Дюмурье также мечтал о примирении между Дантоном и жирондистами. Оно давало Франции правительство, которому Дюмурье служил бы шпагой. Он собрал у себя Дантона и главных вождей Жиронды. Говорили о том, чтобы подавить неприязненные чувства, не касаться более сентябрьской крови, из которой выходят только испарения, смертельные для республики, призвать в Париж внушительную военную силу из департаментов, запугать якобинцев и подчинить Коммуну власти закона. В Париже комитеты Конвента с преобладанием друзей Ролана и Дантона, на границах — Дюмурье; во главе армии на стороне Конвента, ослепляющий общественное мнение блеском новых побед, — должны были спасти нацию извне и упрочить правительство внутри. Этот план, развитый Дюмурье и принятый большинством собеседников, увлек всех. Несколько раз в течение вечера союз казался уже скрепленным.
Но Бюзо, Гюаде, Барбару, Дюко, Ребекки не без видимого отвращения соглашались на уступки, из-за которых им пришлось бы безмолвно считать себя солидарными с сентябрьскими убийствами. «Всё, кроме безнаказанности убийцам и их сообщникам!» — воскликнул Гюаде, удаляясь. Дантон, раздраженный, но хладнокровно сдерживавший свой гнев, остановил его и попытался склонить к примирительным воззрениям.
«Раздор между нами, — сказал он, взяв Гюаде за руку, — означает разрыв республики. Партии поглотят нас одних за другими, если мы не подавим их с первой минуты. Мы умрем все, и вы первые!» «Нельзя извинять преступление, чтобы добиться прощения злодеев, — сухо отвечал Гюаде. — Республика незапятнанная или смерть: вот борьба, на которую мы идем». Дантон печально выпустил его руку. «Гюаде, — сказал он ему пророческим голосом, — вы совсем не умеете прощать. Вы будете жертвой своего упорства. Пусть же каждый из нас идет туда, куда толкает его волна революции. Соединенные, мы могли бы господствовать над нею; над разъединенными будет господствовать она». Совещание прервали; управление Конвентом предоставили случаю.
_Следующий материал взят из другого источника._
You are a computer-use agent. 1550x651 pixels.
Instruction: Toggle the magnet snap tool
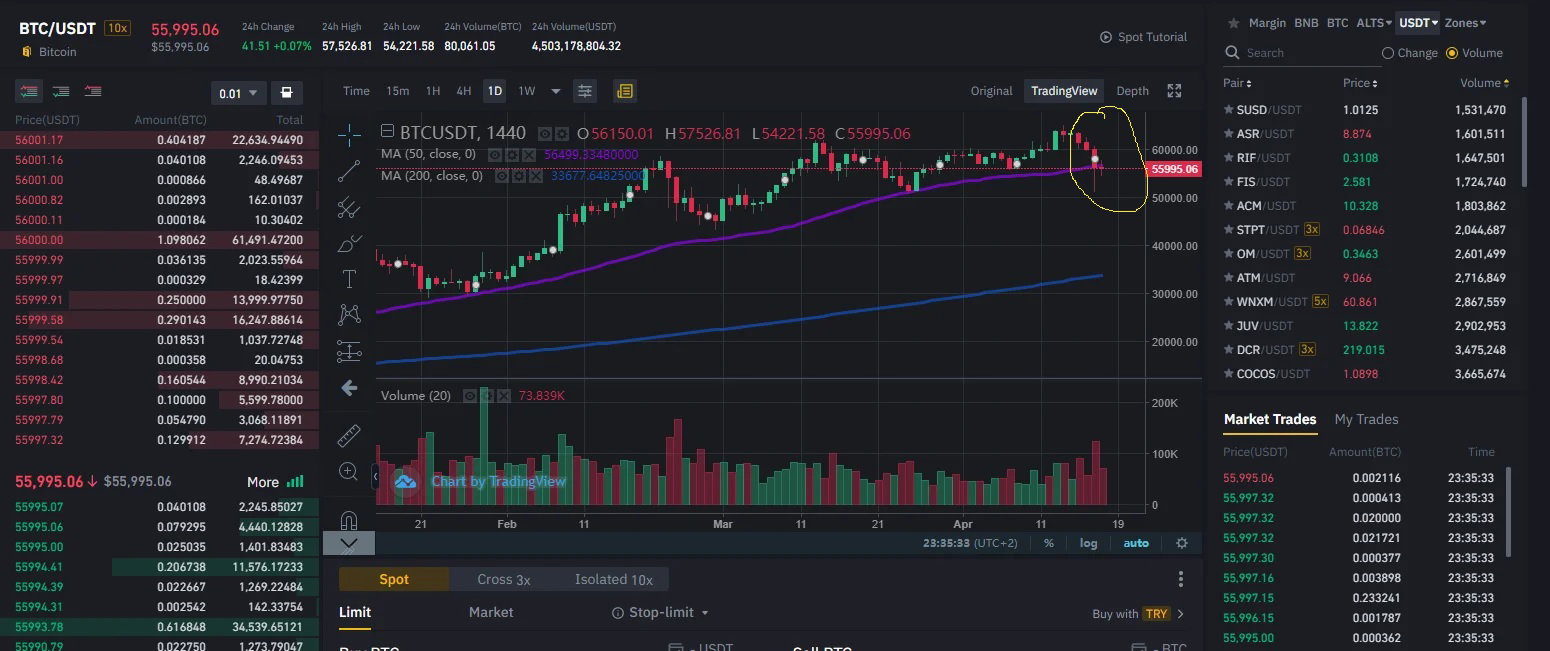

Расстались с сожалением, но уже навсегда.
XXXI Дипломатия Дюмурье — Бриссо совершает попытку сопротивления крайним — Луве обвиняет Робеспьера — Конфиденциальное письмо Верньо
Дюмурье упивался триумфом в Париже; все партии оспаривали друг у друга честь привлечь к себе спасителя республики. Дюмурье ладил со всеми, но не отдавался ни одной из них. Дипломатическое искусство, приобретенное Дюмурье некогда в сношениях с конфедератами в Польше, делало для него легким управление революционными партиями в Париже. Один только Марат преследовал триумфатора по пятам, подобно наемным оскорбителям, какие встречались в Риме.
Генерал велел обезоружить и наказать республиканский батальон, который перерезал в Ретеле взятых в плен в сражении эмигрантов. Некто Паллуа, архитектор, был в этом батальоне подполковником и участвовал в неистовствах своих солдат. Смещенный Бернонвилем, адъютантом и другом Дюмурье, Паллуа возвратился в Париж, чтобы принести жалобу.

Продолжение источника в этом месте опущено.